ウ 原判決のいう争点(3)(法定の利用行為が行われたか否か)について
 控訴人は、原審の第3回口頭弁論で陳述した平成18年3月14日付け準備書面において、被控訴人浜松市の著作権侵害を明記し、法定の利用行為が行われた旨を主張したにもかかわらず、原判決が「当裁判所の求釈明にもかかわらず、………著作権法に規定されたどの法定の利用行為をして控訴人のどの著作権を侵害したのかを明らかにせず、主張自体失当である」(10頁12〜14行)と判断したのは不当である。
(2)被控訴人浜松市の認否と反論
ア 控訴人の主張アに対し
 争う。原判決に事実誤認はなく、該著作物に創作性がないとの原判決の判示は、市街地を循環する路線について、都市構造や交通状況を考慮して路線の設定をする場合における創作性の有無を論じたものであり、論理の飛躍はなく不当ではない。
イ 控訴人の主張イに対し
 「くるる」が双方向に走行するとの点は否認し、その余は争う。
ウ 控訴人の主張ウに対し
 いずれも争う。
2 B事件について
(1)控訴人の主張
ア 原判決のいう争点(1)(著作物性の有無)につき
 ポニー交通システムは、市街地循環復路線群(A)、放射状循環復路線群(B)及び環状型復路線群(C)で構成された新たなバス路線の設計方法を表現した設計図であり、控訴人が製作した新事業の計画書である。したがって、原判決のいうような「ありふれたもの」ではなく、著作権法の保護する著作物であり、控訴人はその著作権を有する。原判決は、前例となる既存事例を何ら認定しておらず、被控訴人遠鉄も既存事例等を主張していないから、ポニー交通システムが、控訴人が発明した唯一の著作物であることは明らかである。

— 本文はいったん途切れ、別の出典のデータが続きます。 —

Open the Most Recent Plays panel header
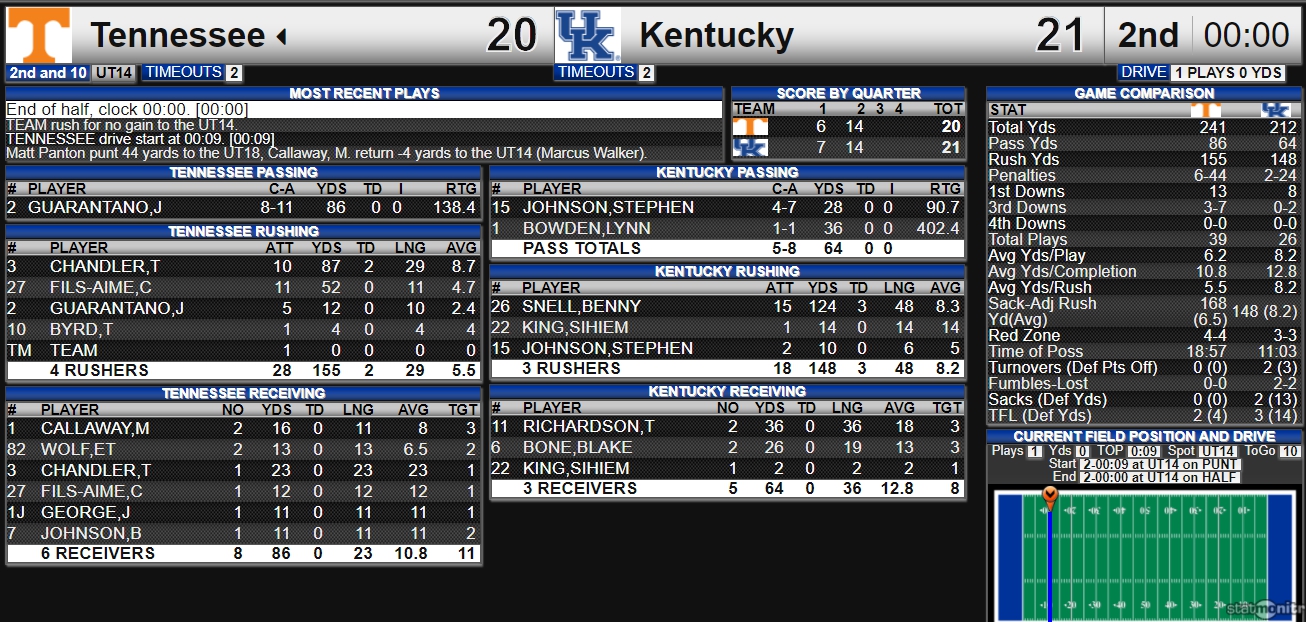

イ 原判決のいう争点(2)(著作権侵害の有無及び損害額)につき
(ア)被控訴人遠鉄が運行する「くるる」は、在来線とは明らかに区別した車輌及び新規の運行方法を採用しており、これが、控訴人の創作にかかるポニー交通システムの市街地循環復路線(A)であることは、明らかである。
 また、「くるる」のパンフレット、時刻表及び走行中の写真によれば、同一路線を双方向で運行する市街地循環復路線であることが明らかである。
(イ)被控訴人遠鉄が運行する「くるる」の運行系統図は、控訴人が提出した運行路線地図を複製、模倣したものである。
(ウ)控訴人が被控訴人浜松市の都市計画化にポニー交通事業計画書を提出したのは平成10年1月7日であり、その後被控訴人浜松市が被控訴人遠鉄に依頼して平成13年10月からこれに類似する事業「くるる」の試験運行を開始したため、控訴人は再度被控訴人浜松市の商工部を訪れ、資料とともに月額100万円の計算基準を記載した交通権利用料金表を手渡しているのであるから、同計算基準による請求は正当である。
ウ 控訴人は、B事件原審裁判所に、B事件原審(平成18年(ワ)第101号事件)をA事件原審(平成17年(ワ)第376号事件)に併合するよう上申したのに、別件として審理判断したのは、一審原告(控訴人)に理解及び承諾できない事象である。したがって、原判決は要件を満たしていないので破棄されるべきである。
(2)被控訴人遠鉄の認否と反論
ア 控訴人の主張アに対し
 争う。
イ 控訴人の主張イに対し
 控訴人が被控訴人浜松市の都市計画課に事業計画書を提出したことは知らない。被控訴人遠鉄が被控訴人浜松市から「くるる」の運行の委託を受け、その運行を開始したことは認める。その余は争う。
第4 当裁判所の判断
 当裁判所も、控訴人の本訴請求は、A事件及びB事件とも、いずれも理由がないと判断する。その理由は、当審における控訴人の各主張に対する判断として次に付加するほか、各原判決記載のとおりであるから、これを引用する。
1 A事件について
(1)争点(1)(控訴人主張の交通システムに著作物性(創作性)が認められるか否か)につき
 控訴人は、ポニー交通システムは、市街地循環復路線群(A)、放射状循環復路線群(B)及び環状型復路線群(C)で構成された新たなバス路線の設計方法を表現した設計図であり、控訴人が製作した新事業の計画書であって、著作権法の保護を受け得る著作物である、と主張する。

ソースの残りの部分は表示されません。